Colleagues, family members, and leaders can be highly critical of our performance at times. 

Those who are somewhat less tactful and constructive let their criticism be known through complaints, eye rolls, and general negative statements. 

  • “You don’t seem to be able to finish your thoughts.” 
  • “The client didn’t seem engaged when you were presenting.” 
  • “You chew with your mouth open.”
  • “You were late again to the meeting.” 
  • “You didn’t deliver the tough message you said you would.” 
  • “That was not your best work.” 

Statements and complaints that lack actionability serve only to make us feel bad. In order to address whatever concern or evaluation others have, we need specific and actionable tactics to address the issue. 

One way to discover effective tactics while at the same time negating the deflating nature of a complaint is to ask the critic to become your coach. 

Turning the tables on those who complain is more than just a clever strategy.
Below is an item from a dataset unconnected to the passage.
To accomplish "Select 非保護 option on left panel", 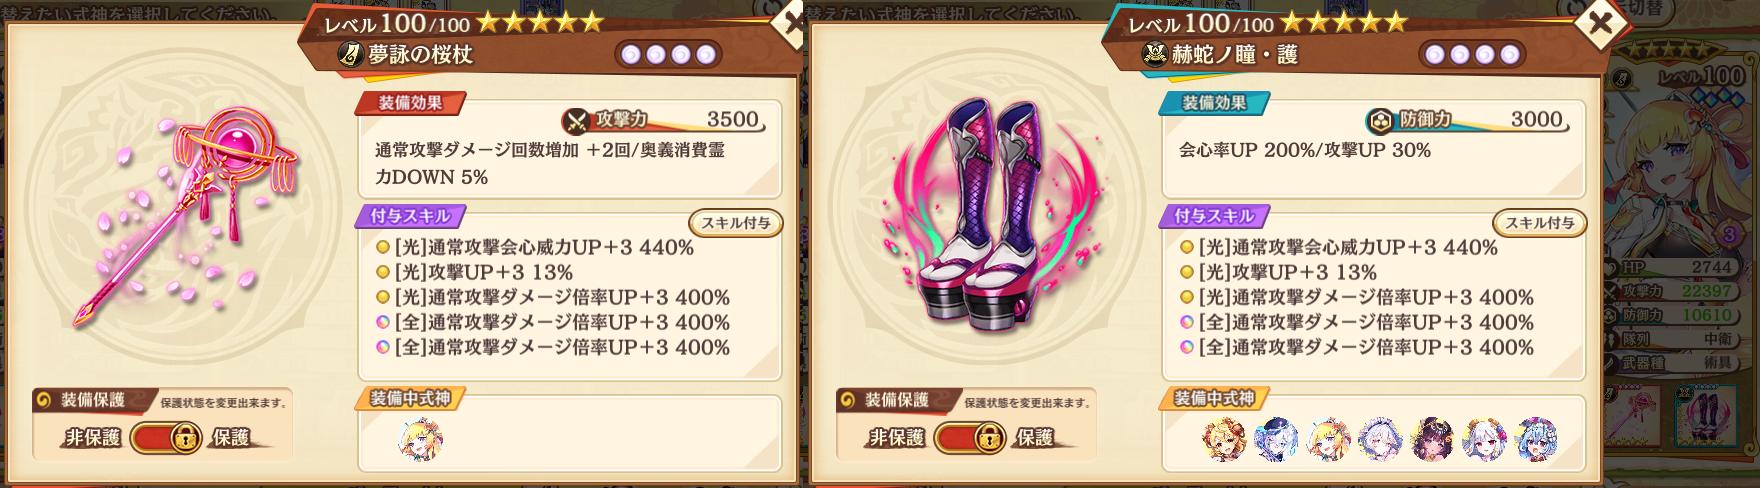I will (x=93, y=438).
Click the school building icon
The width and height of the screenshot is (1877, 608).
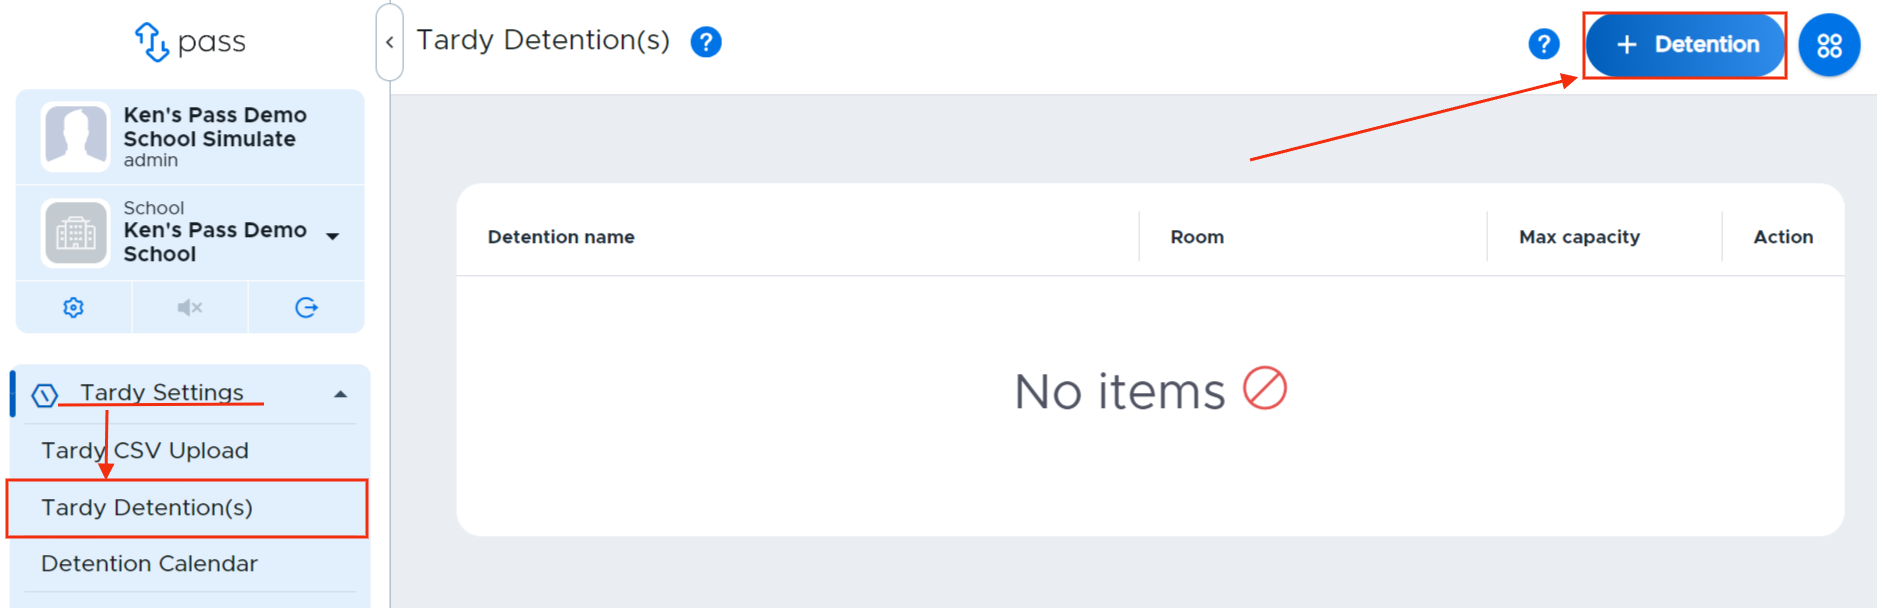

Asking the critic to help you address the problem by providing clear and actionable steps requires them to own the problem with you. 

Saying, “Tell me exactly what I should do to correct this,” or “What steps do you advise for me to address this issue?” can turn a critic into a coach. 

Whether you follow their recommendations is another matter, but by flipping the script and asking them to coach you through the problem they have raised, you weaken their resolve to simply complain in the future. 

In essence, you teach them to be more thoughtful about how they offer general feedback and receive some practical advice in the process. Faced with your requests to guide you forward, they learn to stop offering broad criticisms and complaints and instead provide specific feedback.

No one enjoys the complaints and grating statements offered by critics. Stop living with them. Foster a more positive and useful dialogue by requiring those who judge you harshly to offer a specific solution to their complaint. 

Don’t let them get away with a broad and negative evaluation. Ask them what they suggest you do about it. Put them to work. Everyone will be better for it.